EXERCISE DESCRIPTION >>
Omit the pictures, then write out every entry exactly as it reads.

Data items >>
******************************

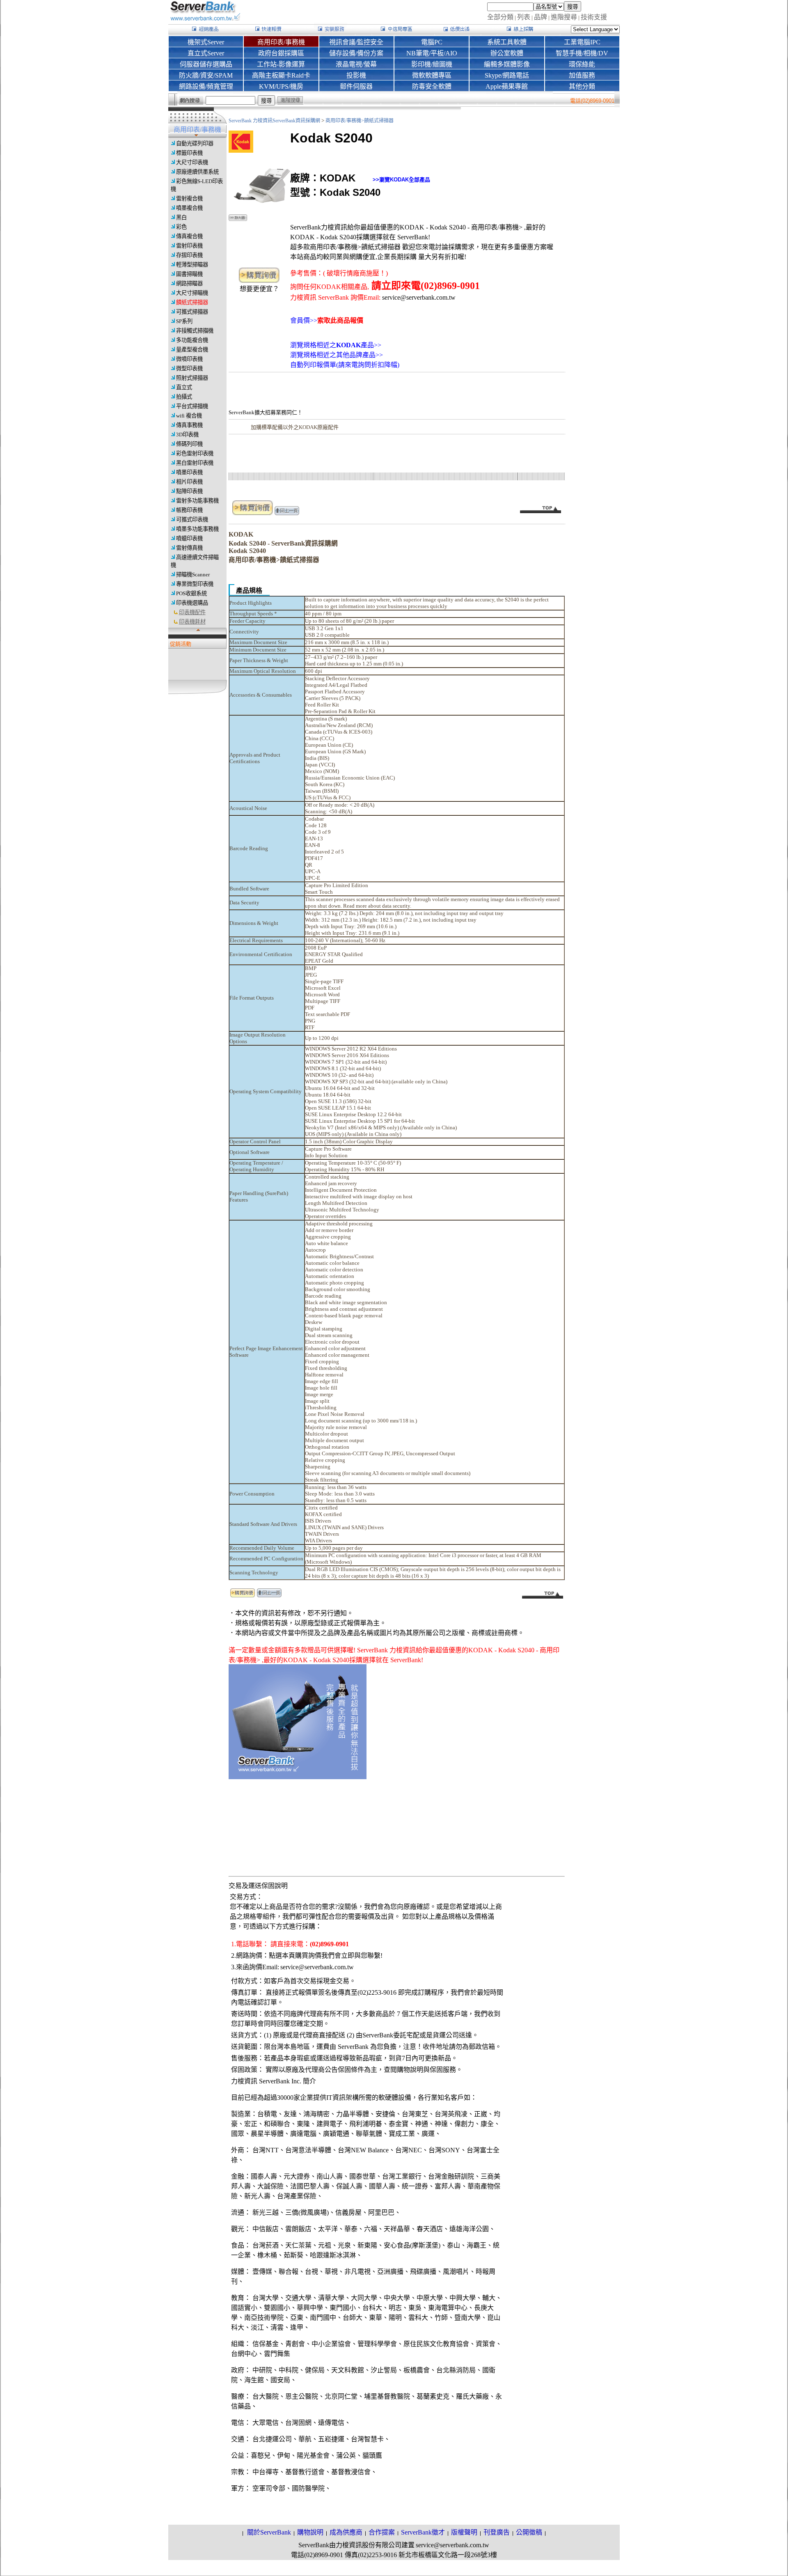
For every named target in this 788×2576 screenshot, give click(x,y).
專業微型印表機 (194, 584)
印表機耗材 (192, 622)
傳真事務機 (189, 425)
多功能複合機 (192, 340)
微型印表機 (189, 368)
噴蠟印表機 (189, 538)
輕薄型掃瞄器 (192, 264)
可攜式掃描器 (192, 312)
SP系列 (184, 321)
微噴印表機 (189, 359)
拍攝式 (184, 397)
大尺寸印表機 (192, 162)
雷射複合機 (189, 198)
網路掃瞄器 (189, 283)
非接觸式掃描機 (194, 331)
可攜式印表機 (192, 519)
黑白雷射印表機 (194, 463)
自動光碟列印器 (194, 143)
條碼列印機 (189, 444)
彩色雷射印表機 (194, 453)
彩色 (181, 227)
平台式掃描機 (192, 406)
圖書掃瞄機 (189, 274)
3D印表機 (187, 434)
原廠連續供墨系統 (197, 172)
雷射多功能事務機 (197, 501)
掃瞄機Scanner (193, 574)
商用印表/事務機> (344, 121)
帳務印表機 (189, 510)
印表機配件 (192, 612)
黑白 (181, 217)
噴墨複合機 (189, 208)
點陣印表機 (189, 491)
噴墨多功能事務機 (197, 529)
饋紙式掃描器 (192, 302)
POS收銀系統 (191, 593)
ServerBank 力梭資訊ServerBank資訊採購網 (275, 121)
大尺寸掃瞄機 (192, 293)
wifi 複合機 (189, 416)
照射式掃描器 (192, 378)
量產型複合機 (192, 349)
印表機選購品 (192, 603)
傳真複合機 (189, 236)
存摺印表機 (189, 255)
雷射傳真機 (189, 548)
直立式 (184, 387)
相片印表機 (189, 482)
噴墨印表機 (189, 472)
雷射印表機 (189, 246)
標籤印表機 (189, 153)
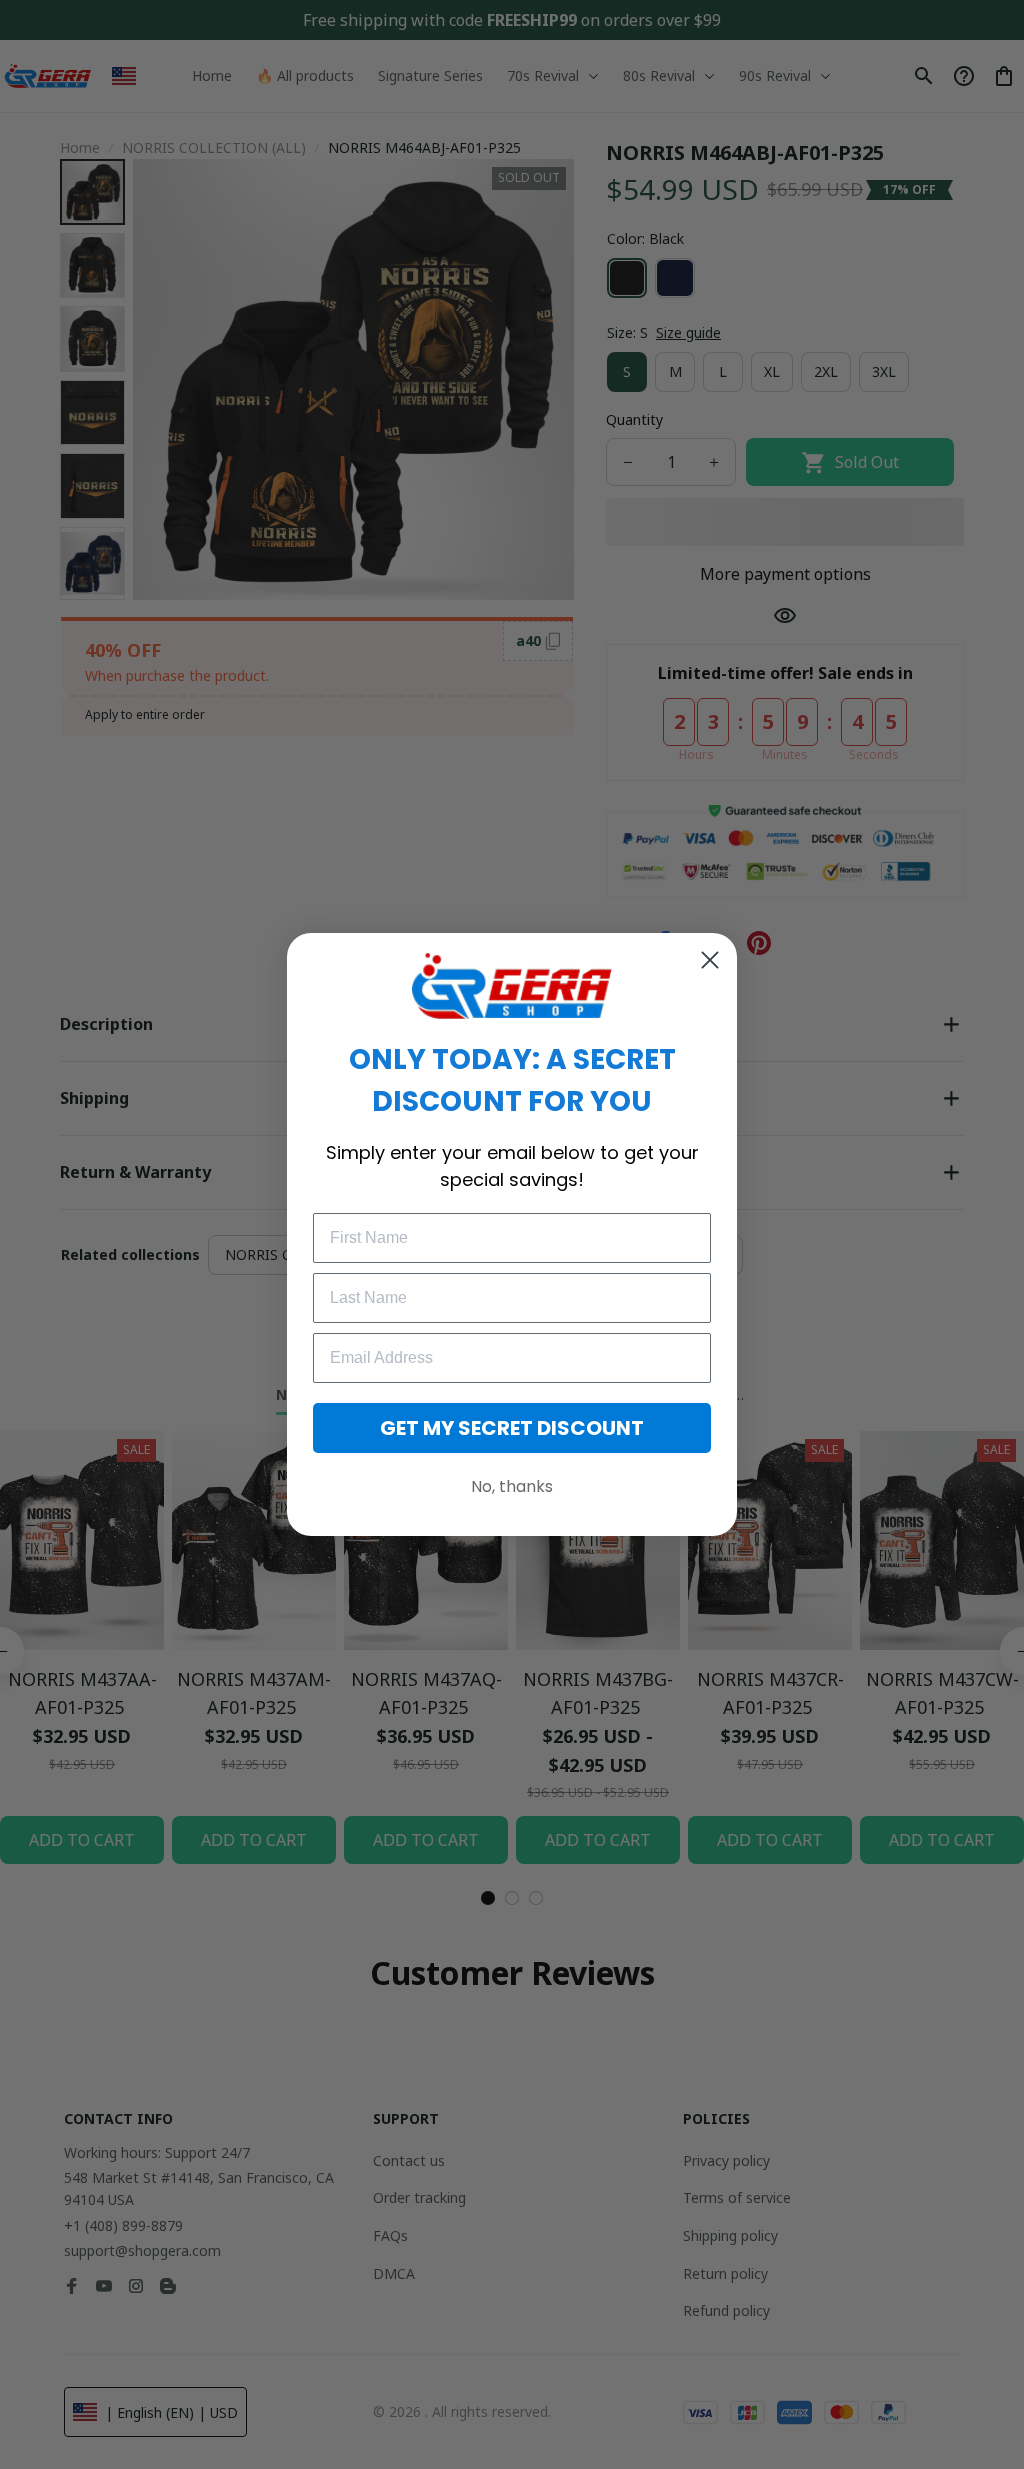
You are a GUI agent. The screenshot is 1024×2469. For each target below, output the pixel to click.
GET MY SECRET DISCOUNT (512, 1428)
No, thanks (512, 1486)
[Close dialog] (710, 960)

******************************

TASK SOLUTION >>
For every named target in this 788×2576 screenshot, give click(x,y).
專業微型印表機 (194, 584)
印表機耗材 (192, 622)
傳真事務機 (189, 425)
多功能複合機 (192, 340)
微型印表機 (189, 368)
噴蠟印表機 (189, 538)
輕薄型掃瞄器 (192, 264)
可攜式掃描器 (192, 312)
SP系列 (184, 321)
微噴印表機 (189, 359)
拍攝式 (184, 397)
大尺寸印表機 (192, 162)
雷射複合機 (189, 198)
網路掃瞄器 (189, 283)
非接觸式掃描機 (194, 331)
可攜式印表機 (192, 519)
黑白雷射印表機 (194, 463)
自動光碟列印器 (194, 143)
條碼列印機 (189, 444)
彩色雷射印表機 (194, 453)
彩色 (181, 227)
平台式掃描機 (192, 406)
圖書掃瞄機 (189, 274)
3D印表機 (187, 434)
原廠連續供墨系統 (197, 172)
雷射多功能事務機 (197, 501)
掃瞄機Scanner (193, 574)
商用印表/事務機> (344, 121)
帳務印表機 (189, 510)
印表機配件 (192, 612)
黑白 (181, 217)
噴墨複合機 (189, 208)
點陣印表機 (189, 491)
噴墨多功能事務機 (197, 529)
饋紙式掃描器 (192, 302)
POS收銀系統 (191, 593)
ServerBank 力梭資訊ServerBank資訊採購網 (275, 121)
大尺寸掃瞄機 (192, 293)
wifi 複合機 (189, 416)
照射式掃描器 (192, 378)
量產型複合機 (192, 349)
印表機選購品 (192, 603)
傳真複合機 (189, 236)
存摺印表機 (189, 255)
雷射傳真機 (189, 548)
直立式 (184, 387)
相片印表機 (189, 482)
噴墨印表機 (189, 472)
雷射印表機 (189, 246)
標籤印表機 (189, 153)
You are a GUI agent. The screenshot is 1024×2469. For each target below, output the pixel to click.
GET MY SECRET DISCOUNT (512, 1428)
No, thanks (512, 1486)
[Close dialog] (710, 960)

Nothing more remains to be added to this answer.